Analysis of Nucleosides (Adenosine and Cordycepin) in the Mushroom Samples by Liquid-Chromatography and Mass Spectrometry; HPLC-MS-MS

Abstract

Cordyceps, a kind of precious natural crude drugs and edible mushrooms, were used as tonic food in East Asia area and enjoyed an extensive praise for its medicinal functions. Cordycepin exhibits various bio-activities, including anticancer, antibacterial, antiviral and immune regulation activities, and it’s been a significant focus of research. However, the preparation of high‑purity cordycepin remains challenging. Also, the molecular target with which cordycepin interacts to cause an antibacterial effect remains unknown. A simple and rapid isocratic chromatographic method (HPLC), optimum separation for (adenosine and cordycepin) analytes was achieved using the mixture of water and methanol as a mobile phase (85:15, v/v). The Photo-Diode Array Detector (DAD) WR, an auto injector, and a reverse phase column, Agilent Shield RP C18/4.6 × 150 mm, 4-micron and confirmation by LC/MSMS coupled with electrospray ionization (ESI) method for simultaneous separation and determination of adenosine and cordycepin in Cordyceps sinensis (Cs) and its substitutes was developed. Selective ion monitoring (SIM) mode ([M+/H]- at m/z 136, 267 and 252) was used for quantitative analysis of above components. The linearities for the 6 substances were studied in the range between 0.001 to 0.2 mg/L and the coefficients of determination (R2) were always > 0.999. Matrix effects were also assessed by comparing the slopes obtained in solvent and matrix.
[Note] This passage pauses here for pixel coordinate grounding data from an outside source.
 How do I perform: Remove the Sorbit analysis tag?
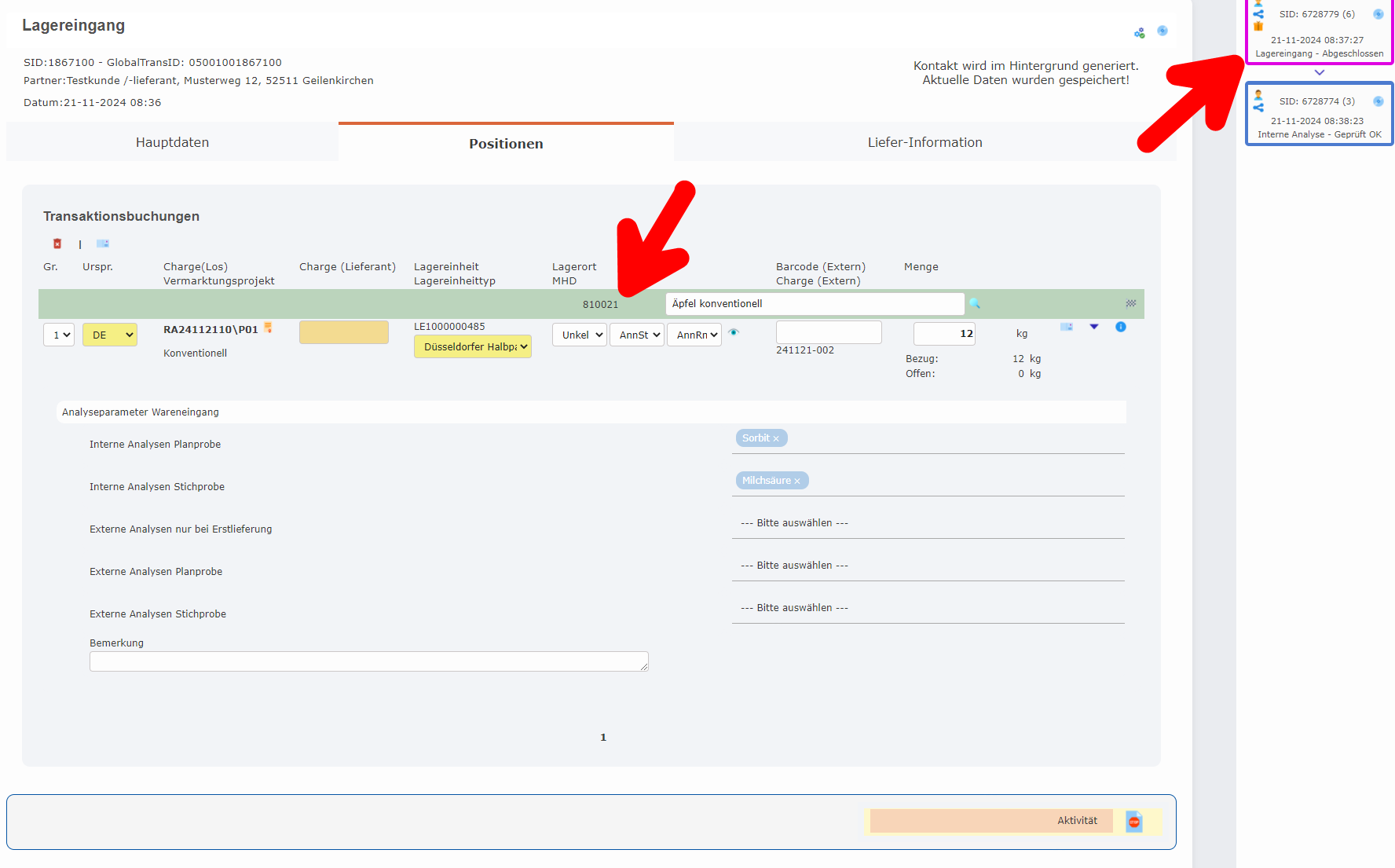(775, 438)
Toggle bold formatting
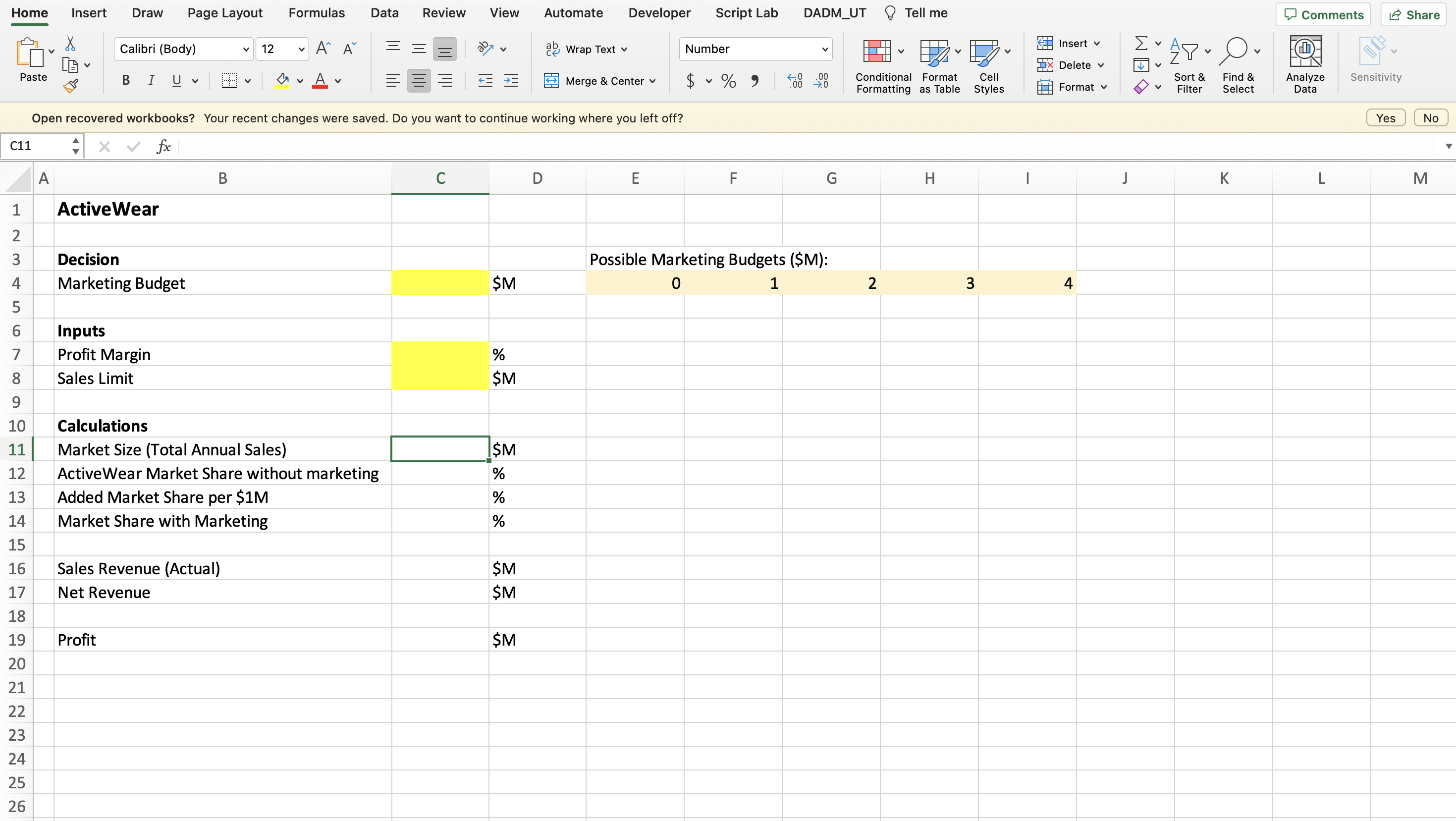Viewport: 1456px width, 821px height. 125,80

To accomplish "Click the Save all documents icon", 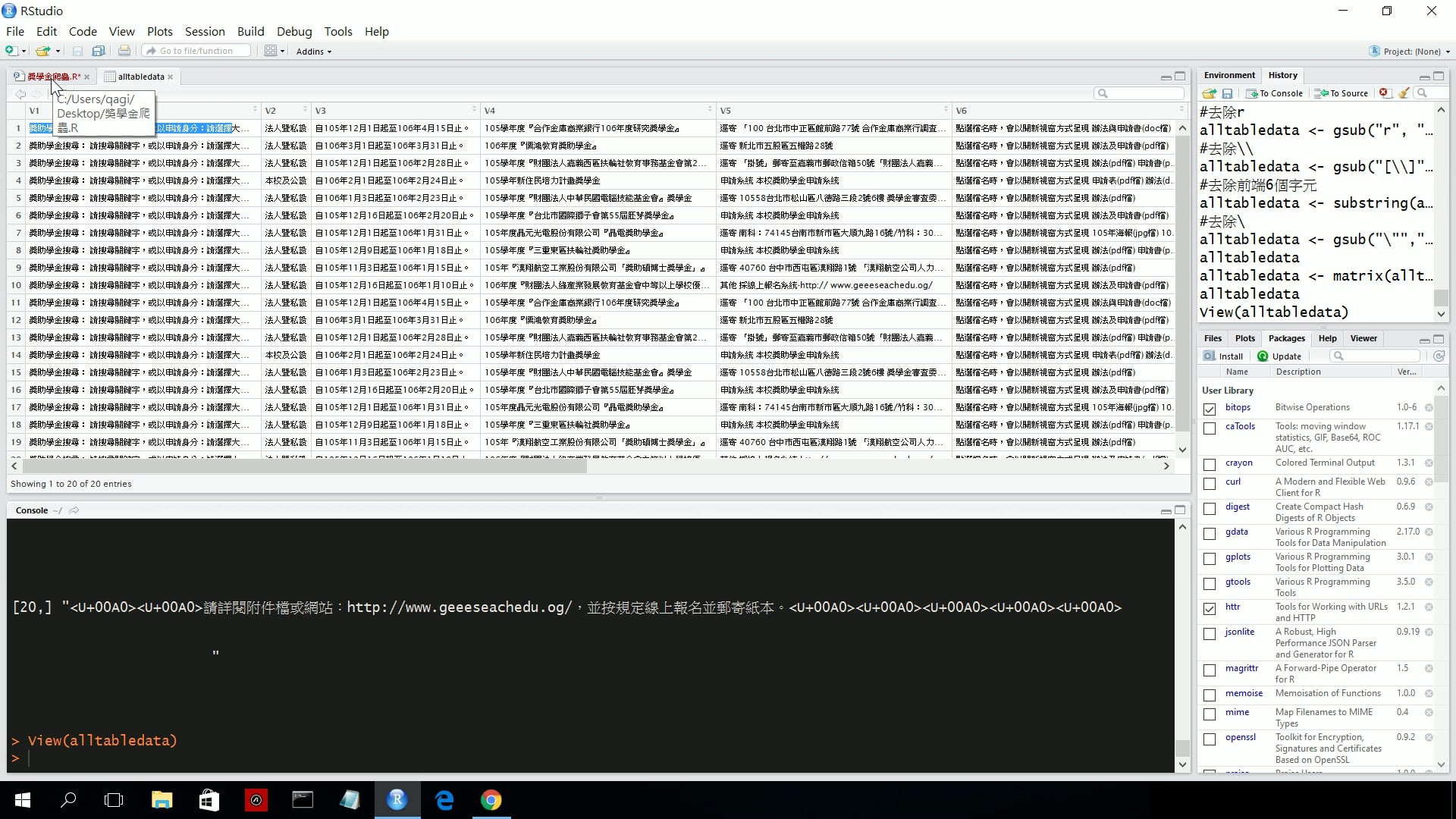I will coord(99,51).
The recoveries for all the substances at 3 different spike levels (0.05, 0.10 and 0.20 mg/L) were in the range 70.50-108% with RSDs < 5%. The instrumental limits of quantification were in the range 0.013-0.016 mg/L, while the reporting level of the method was 0.004 mg/L for all the aforementioned compounds. The nucleoside contents of types of natural Cs and its substitutes were determined and compared with this developed method.